Insurance Authority postpones life regulations implementation in the wake of covid-19


The UAE’s Insurance Authority has taken some timely steps to support insurers and brokers in the wake of mounting claims following the spread of covid-19 across the Gulf region.

The regulator has issued a resolution to postpone the implementation of an earlier decision, issued in 2019, concerning instructions for life insurance and family takaful (Islamic) insurance for six months from 16 April 2020 to 16 October 2020.

The life regulations were issued last October after two years of consultations on the draft.

Sector support

“The new rules provide more clarity on the terms and conditions of life insurance policies,” said Anand Singh, senior associate in the insurance and reinsurance practice at law firm BSA Ahmad Bin Hezeem & Associates, Dubai.

“These include premium, insured sum, charges and an annual account statement for each policy.

“The life regulations introduce in a mandatory free-look period of 30 days, enhanced disclosures to customers and transparency in terms of other charges and fees and aim to cut down on mis-selling of life insurance products,” Singh added.

The decision to postpone the implementation of the new life regulations is among measures taken by the regulator to support the insurance sector in the wake of mounting claims following the spread of covid-19 across the region.

The authority has also relaxed rules for handling health insurance claims to give more time to insurers and brokers to furnish annual and quarterly financial statements and technical reports.

For greater disclosures

The rules were intended to give greater disclosure for customers and commission caps on the sale of protection products including fixed-term savings plans.

Commission payments must made over the term of the product rather than upfront.

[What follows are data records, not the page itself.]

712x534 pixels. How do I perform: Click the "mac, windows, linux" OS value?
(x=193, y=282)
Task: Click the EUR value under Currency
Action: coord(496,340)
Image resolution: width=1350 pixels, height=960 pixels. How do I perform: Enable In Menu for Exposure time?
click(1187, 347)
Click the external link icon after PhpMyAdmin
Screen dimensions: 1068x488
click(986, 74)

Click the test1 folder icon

The regulator said there will be a commission cap of 4.5% on the sale of offshore bonds or portfolio bonds.

Singh said: “The intervening period — between issuance of the life insurance regulation and its implementation — was to be used as ‘alignment period’ and given the current extension, the insurers have another six months as alignment period.

“For the insurance companies this would mean they get more time to restructure their products and align their service offering to adjust to the market demand and supply.

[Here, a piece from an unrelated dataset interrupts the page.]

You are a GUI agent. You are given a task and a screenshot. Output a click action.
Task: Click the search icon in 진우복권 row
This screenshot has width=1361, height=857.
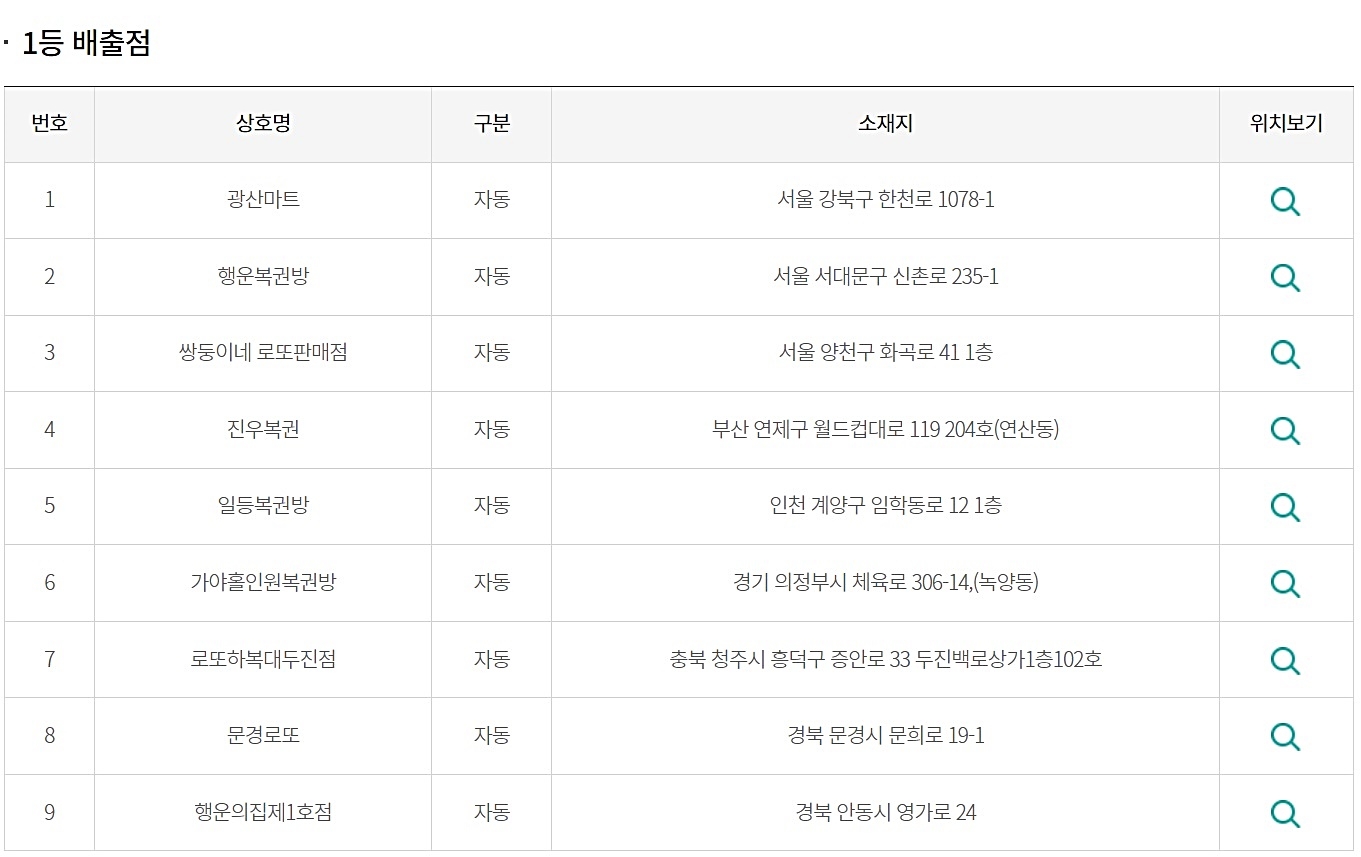1285,430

“This would also be a good time for them to come up with innovative products and increase the overall penetration to protection products in the UAE insurance market,” he said.

Insurers are of the view that the extension is a step in the right direction, as it will give them time to focus on dealing with other immediate concerns at a time when companies are facing large and uncertain claims exposure in health, life and travel insurance.

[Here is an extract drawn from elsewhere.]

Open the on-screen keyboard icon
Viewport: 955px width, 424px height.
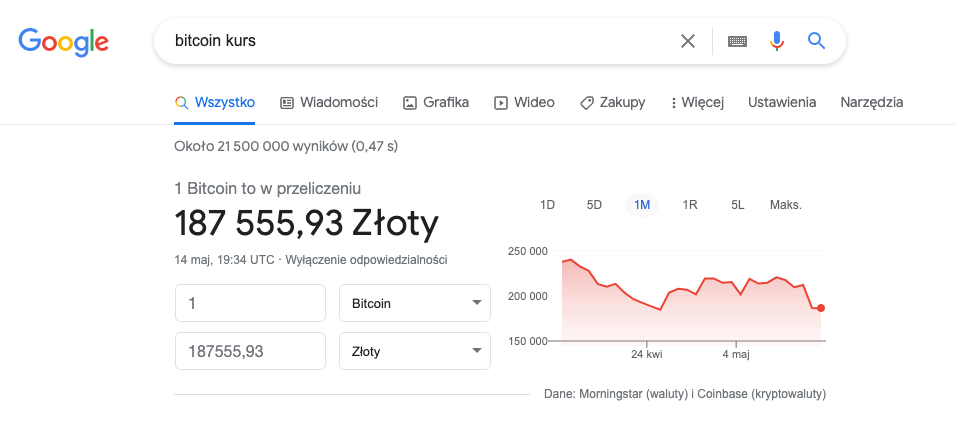pos(737,41)
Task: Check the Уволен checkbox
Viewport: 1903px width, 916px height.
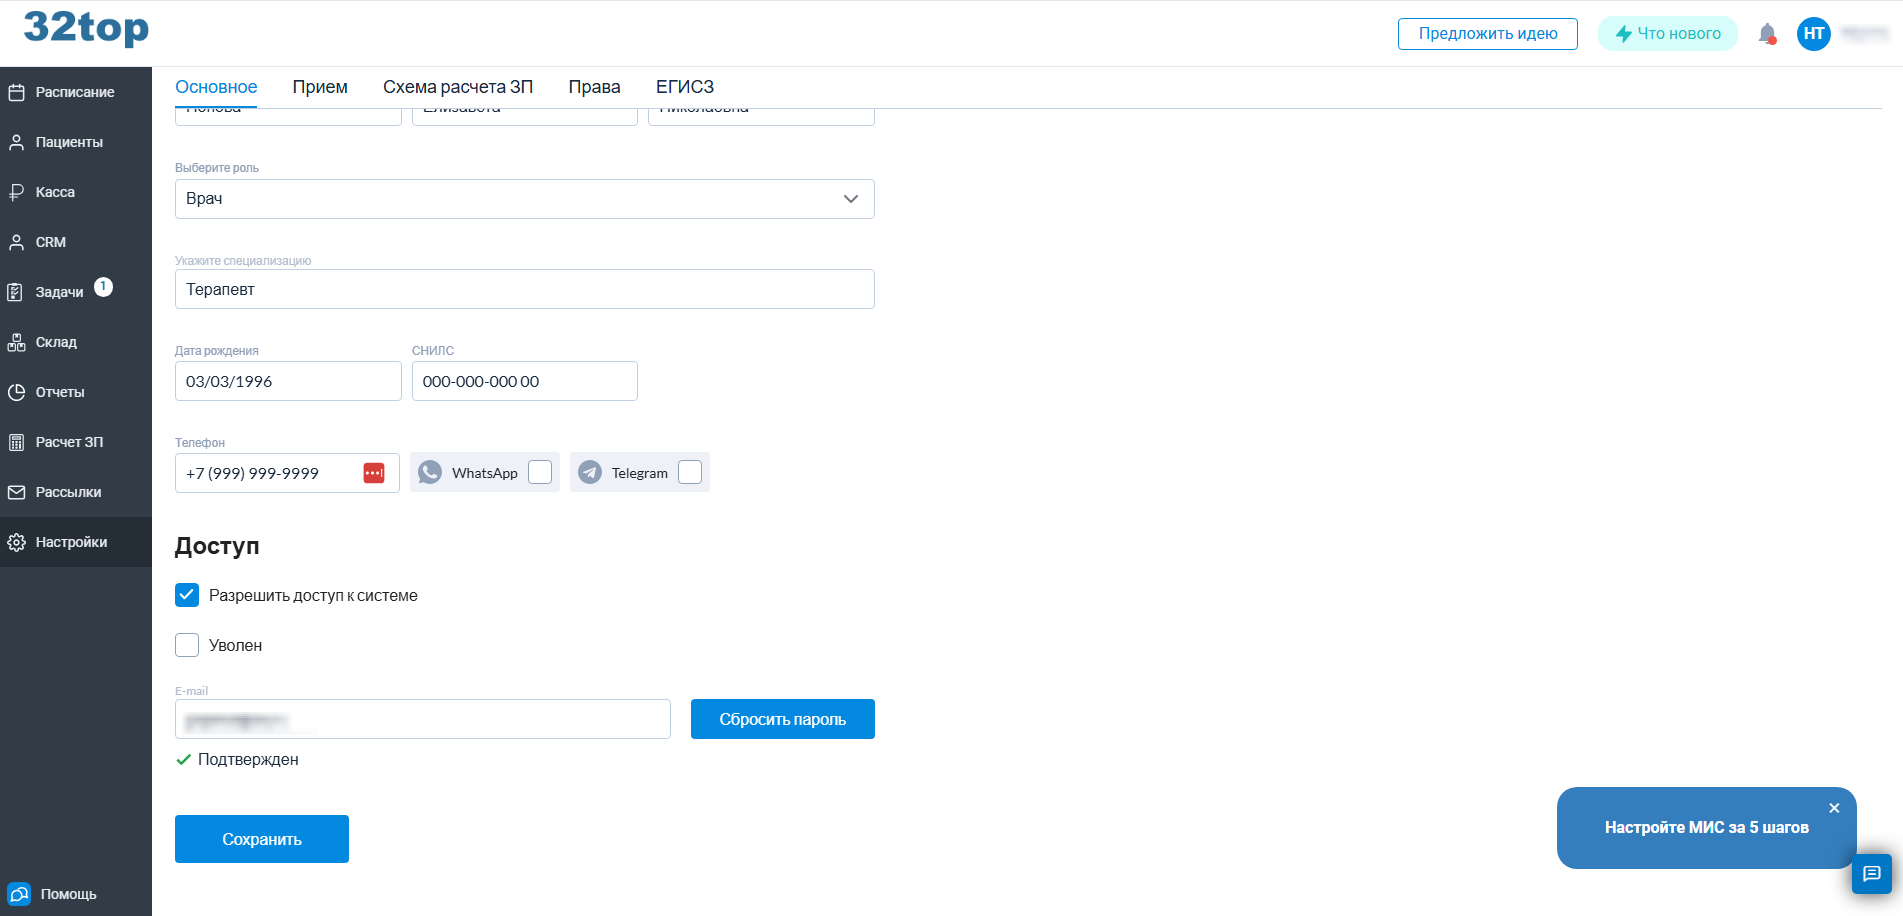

How will it affect advisers?

A number of advisers have been complaining that the life insurance rules are over-regulating the market by capping the commission which should generally be based on the commercials of the contract and the role played by the advisers.

“For such advisers, the extension of the implementation has come as a relief as they are expecting major disruption in their business once the life insurance regulations are implemented. For the other players, who believe that the life insurance regulations would bring in consolidation in the market as only those who are committed to the UAE market for longer term would remain, this is a good time to re-align their business and prepare better for the change,” Singh said.